The first release of a recording of "Time Remembered" wasn't until 1966 on the album Bill Evans Trio with Symphony Orchestra with an orchestration by Claus Ogerman. Other earlier recordings eventually came to light, including a trio recording from 1963 with Chuck Israels and Larry Bunker, released by Milestone in 1983, and trio and solo recordings from November 1965 in Copenhagen, released on the 2-CD set Treasures in 2023.

Various later live trio versions of the piece exist, notably the one from 1974 on the album Since We Met with Eddie Gómez and Marty Morell. Evans's final recording of it dates from 6 June 1980, which appeared posthumously on the 6-CD set Turn Out the Stars: The Final Village Vanguard Recordings. Although many Evans recordings of "Time Remembered" are currently available, only two were authorized for release by the pianist during his lifetime: the one with Ogerman and the live trio version from the Village Vanguard from 1974.

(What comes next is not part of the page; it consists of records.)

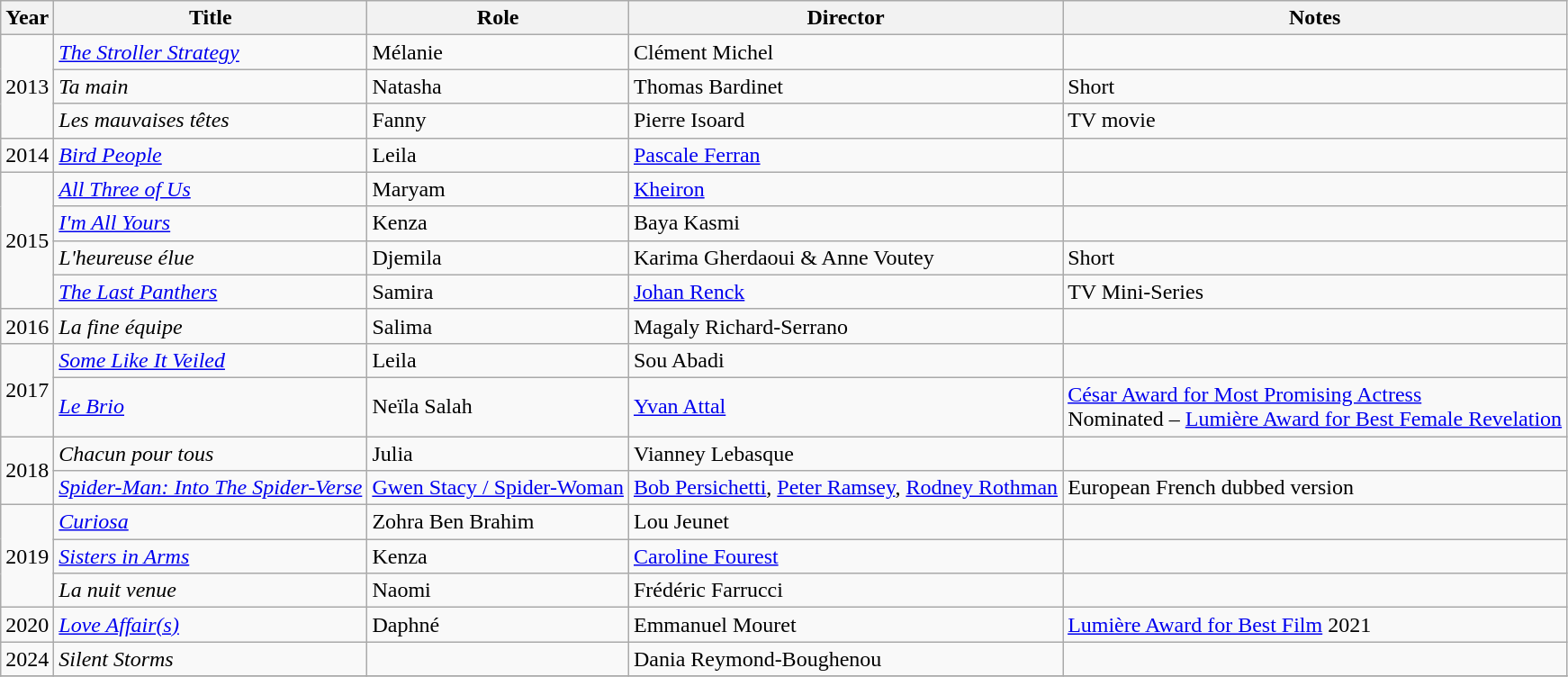
Bird People (211, 155)
2016 (27, 326)
I'm All Yours (211, 223)
Pierre Isoard (845, 121)
L'heureuse élue (211, 257)
Naomi (499, 590)
Notes (1315, 18)
The Last Panthers (211, 292)
Dania Reymond-Boughenou (845, 659)
Fanny (499, 121)
Yvan Attal (845, 407)
Lou Jeunet (845, 522)
Year (27, 18)
La nuit venue (211, 590)
Role (499, 18)
Zohra Ben Brahim (499, 522)
2020 (27, 625)
TV movie (1315, 121)
Magaly Richard-Serrano (845, 326)
La fine équipe (211, 326)
Silent Storms (211, 659)
Samira (499, 292)
Ta main (211, 86)
Sisters in Arms (211, 556)
Daphné (499, 625)
Sou Abadi (845, 360)
2013 (27, 86)
César Award for Most Promising ActressNominated – Lumière Award for Best Female Revelation (1315, 407)
Les mauvaises têtes (211, 121)
Julia (499, 453)
The Stroller Strategy (211, 52)
Salima (499, 326)
Curiosa (211, 522)
Title (211, 18)
Karima Gherdaoui & Anne Voutey (845, 257)
Vianney Lebasque (845, 453)
Natasha (499, 86)
Johan Renck (845, 292)
TV Mini-Series (1315, 292)
Thomas Bardinet (845, 86)
2018 (27, 470)
Some Like It Veiled (211, 360)
Mélanie (499, 52)
2017 (27, 389)
2019 (27, 556)
Le Brio (211, 407)
European French dubbed version (1315, 488)
Djemila (499, 257)
2014 (27, 155)
Caroline Fourest (845, 556)
Pascale Ferran (845, 155)
Director (845, 18)
Neïla Salah (499, 407)
Bob Persichetti, Peter Ramsey, Rodney Rothman (845, 488)
All Three of Us (211, 189)
Spider-Man: Into The Spider-Verse (211, 488)
Emmanuel Mouret (845, 625)
Love Affair(s) (211, 625)
Baya Kasmi (845, 223)
Lumière Award for Best Film 2021 (1315, 625)
Chacun pour tous (211, 453)
2024 (27, 659)
2015 (27, 240)
Maryam (499, 189)
Gwen Stacy / Spider-Woman (499, 488)
Kheiron (845, 189)
Clément Michel (845, 52)
Frédéric Farrucci (845, 590)
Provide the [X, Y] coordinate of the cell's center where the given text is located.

Producer Bruce Spiegel's 2015 documentary about Evans aptly takes its title from this composition, and it begins with a video recording of Evans playing this piece solo.

==Recordings by others==
The piece has been recorded by various other artists, including Oregon (1977), the Kronos Quartet (1985), Fred Hersch (1990), John McLaughlin (1993), Chick Corea with Gary Burton (2012), the Jim Norton Collective (2013), and Joey Alexander (2018). In 1994, Paul Lewis added lyrics to the piece, although it's challenging to sing because of the wide intervals, ranging upward to a high C-sharp, a note associated more with opera than with popular standards. The vocal version was recorded by Kendra Shank for her album Mosaic (Challenge, 2009) with pianist Frank Kimbrough.

==Harmonic analysis==
The work is built over four modes, dorian, phrygian, lydian, and aeolian, and is notable for lacking dominant-like seventh chords, thus using only major and minor chords and their extensions (and employing many added 9ths, 11ths, and 13ths). According to Reilly, these two factors give the work a modal and impressionistic flavor. Shadwick notes that the piece "moves unexpectedly in its harmony and has an unusually long verse structure, forcing the soloist to concentrate hard on his shifting position within the maze."